Zaidi, who is accompanying Vice President Kamala Harris to Dubai, pointed to positive developments in the US that could prove influential in other nations without detailing specific new programs.
“The story of this COP is ‘its implementation time,'” he said. “We’re putting steel in the ground. We have learned a lot from this. And so we will come to the table to help others implement it at an accelerating pace and increasing ambition over time.”
After reversing the Trump administration’s decision to abandon carbon reduction efforts set by the Paris Agreements in 2015, President Joe Biden has prioritized US participation in the annual conference of the parties (COP) again starting in 2021. Since then, his administration launched a series of initiatives to scale up renewable energy, hydrogen production and carbon capture, and funded incentives for manufacturers to build electric cars and batteries in the US and for consumers to buy them.
“We’re putting steel in the ground. We have learned a lot from this. And so we will come to the table to help others implement it at an accelerating pace and increasing ambition over time.”
Last year, “we were coming off of passing the biggest climate bill not only in the history of the US but in the history of the world, the Inflation Reduction Act,” Zeid said. “We’re emerging now, a year later, essentially having begun to do the work of implementing, the work of building the clean energy solutions that we need. Since the IRA was signed, we’ve seen over 100 clean energy plants announced.”
The annual summit, held for the first time in the oil-rich United Arab Emirates, comes as scientists predict 2023 will rank as the the hottest year on record. So far, wealthy nations and charities, including the Gates Foundation at COP28, have announced plans to contribute hundreds of millions of dollars to new international fund to help poorer countries hit by hotter temperatures and more extreme weather, although the total is likely to fall far short of the hundreds of billions of dollars needed. Compounding the problem, the US this week also estimated that global CO2 emissions will likely continue to rise until 2050.

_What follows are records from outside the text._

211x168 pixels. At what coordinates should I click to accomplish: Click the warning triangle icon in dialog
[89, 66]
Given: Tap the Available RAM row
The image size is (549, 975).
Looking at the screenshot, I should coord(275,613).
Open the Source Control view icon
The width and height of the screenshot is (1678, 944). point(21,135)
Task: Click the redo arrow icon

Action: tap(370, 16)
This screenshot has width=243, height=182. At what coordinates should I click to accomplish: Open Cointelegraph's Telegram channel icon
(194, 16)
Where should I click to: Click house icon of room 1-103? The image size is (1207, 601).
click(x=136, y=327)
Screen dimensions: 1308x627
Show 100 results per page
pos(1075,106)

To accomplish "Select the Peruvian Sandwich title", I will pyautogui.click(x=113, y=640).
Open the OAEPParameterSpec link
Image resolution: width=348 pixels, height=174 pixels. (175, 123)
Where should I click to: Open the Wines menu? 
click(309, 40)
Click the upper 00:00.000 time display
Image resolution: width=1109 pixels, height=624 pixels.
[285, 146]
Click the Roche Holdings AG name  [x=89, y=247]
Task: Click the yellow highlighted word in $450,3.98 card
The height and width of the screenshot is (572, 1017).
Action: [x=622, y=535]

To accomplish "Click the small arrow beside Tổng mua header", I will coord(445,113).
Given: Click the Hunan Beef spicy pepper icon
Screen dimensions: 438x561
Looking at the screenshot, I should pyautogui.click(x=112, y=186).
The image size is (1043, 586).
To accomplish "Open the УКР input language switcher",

However, US emissions may decline 3% in 2023, helped by continued declines in the use of coal to generate electricity, the Energy Information Administration said last month. And Zaidi believes the world’s largest economy will continue to move the needle on massive CO2 emissions, helped by growing sales of electric vehicles, increased installations of renewable energy systems and a new federal push to dramatically increase the production and use of clean of hydrogen — especially help in the manufacture of low-carbon steel, cement, aluminum and asphalt.
“I have somewhere in my messy office a piece of steel that was forged without CO2,” he said. “This is no longer fantasy. It’s something that people can produce and it’s because of things like green hydrogen.”